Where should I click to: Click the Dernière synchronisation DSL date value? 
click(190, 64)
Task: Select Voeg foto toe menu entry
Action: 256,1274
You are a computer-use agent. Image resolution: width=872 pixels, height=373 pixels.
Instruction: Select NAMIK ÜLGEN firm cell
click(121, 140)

...

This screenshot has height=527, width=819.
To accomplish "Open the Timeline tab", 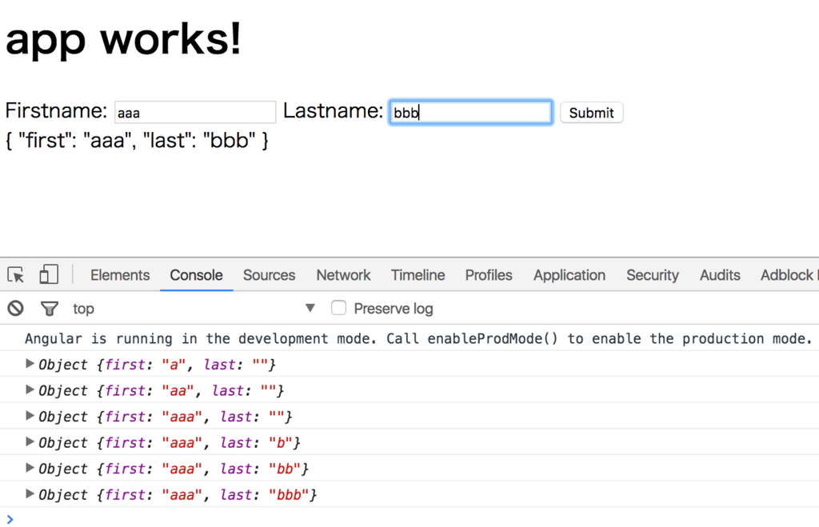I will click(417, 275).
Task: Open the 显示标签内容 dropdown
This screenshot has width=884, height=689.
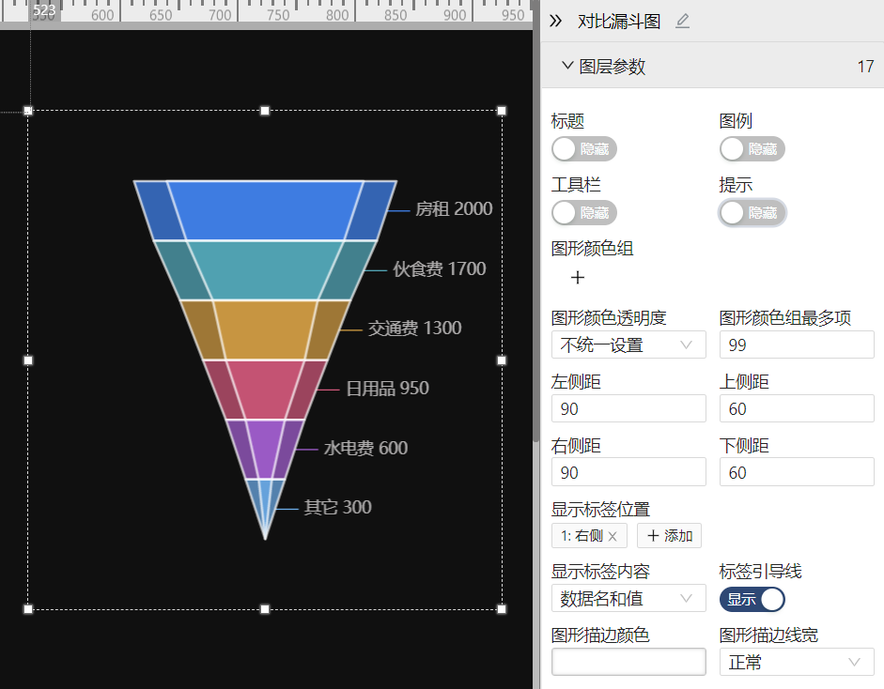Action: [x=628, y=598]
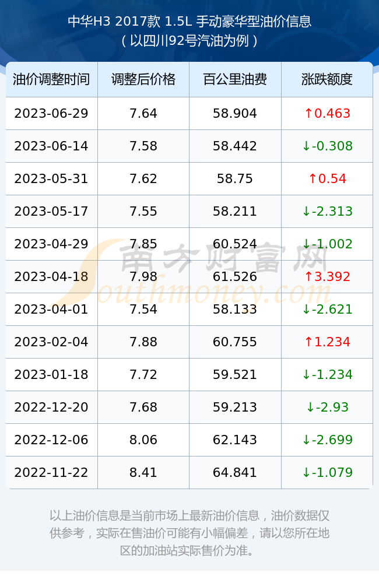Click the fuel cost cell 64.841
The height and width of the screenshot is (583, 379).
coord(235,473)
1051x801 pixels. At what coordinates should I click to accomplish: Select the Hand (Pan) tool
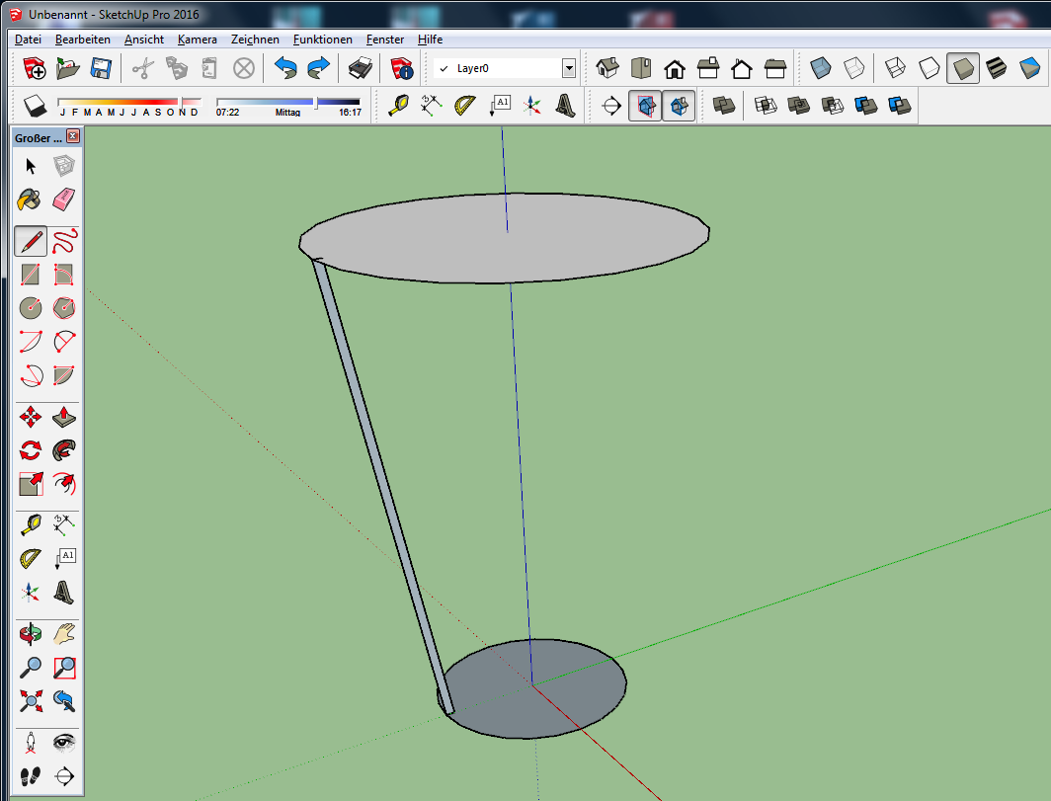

* * *

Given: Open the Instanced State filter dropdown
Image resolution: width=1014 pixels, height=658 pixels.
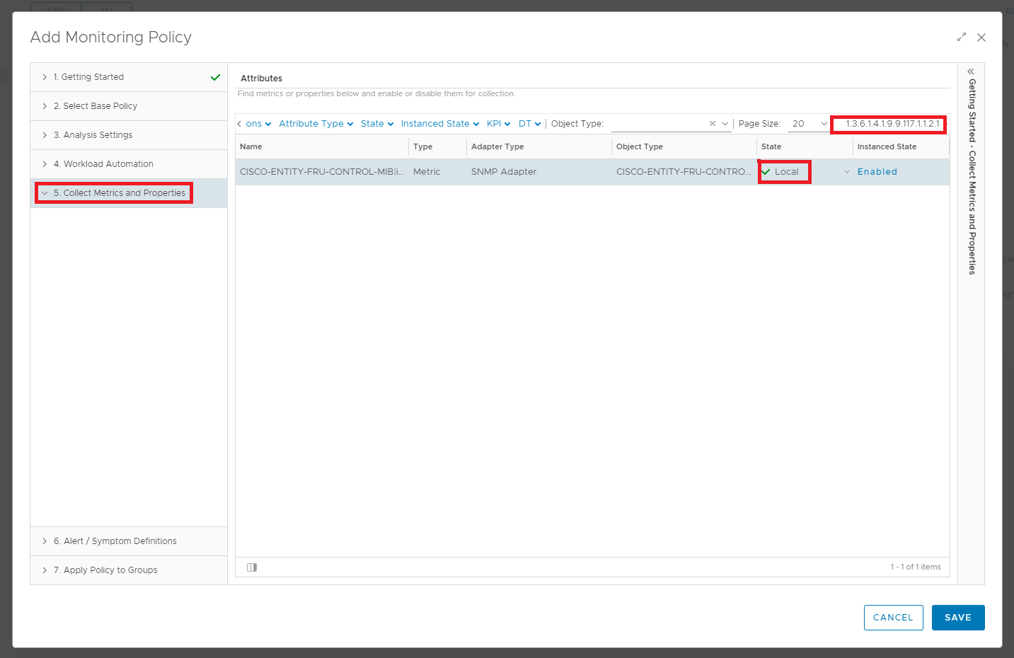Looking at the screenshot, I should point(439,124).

- **Task requirements**: The result should be every line of the material that contains the word "dropdown", so copy those lines.

- **Exercise response**:
Task: Open the 显示标签内容 dropdown
Given: Open the Instanced State filter dropdown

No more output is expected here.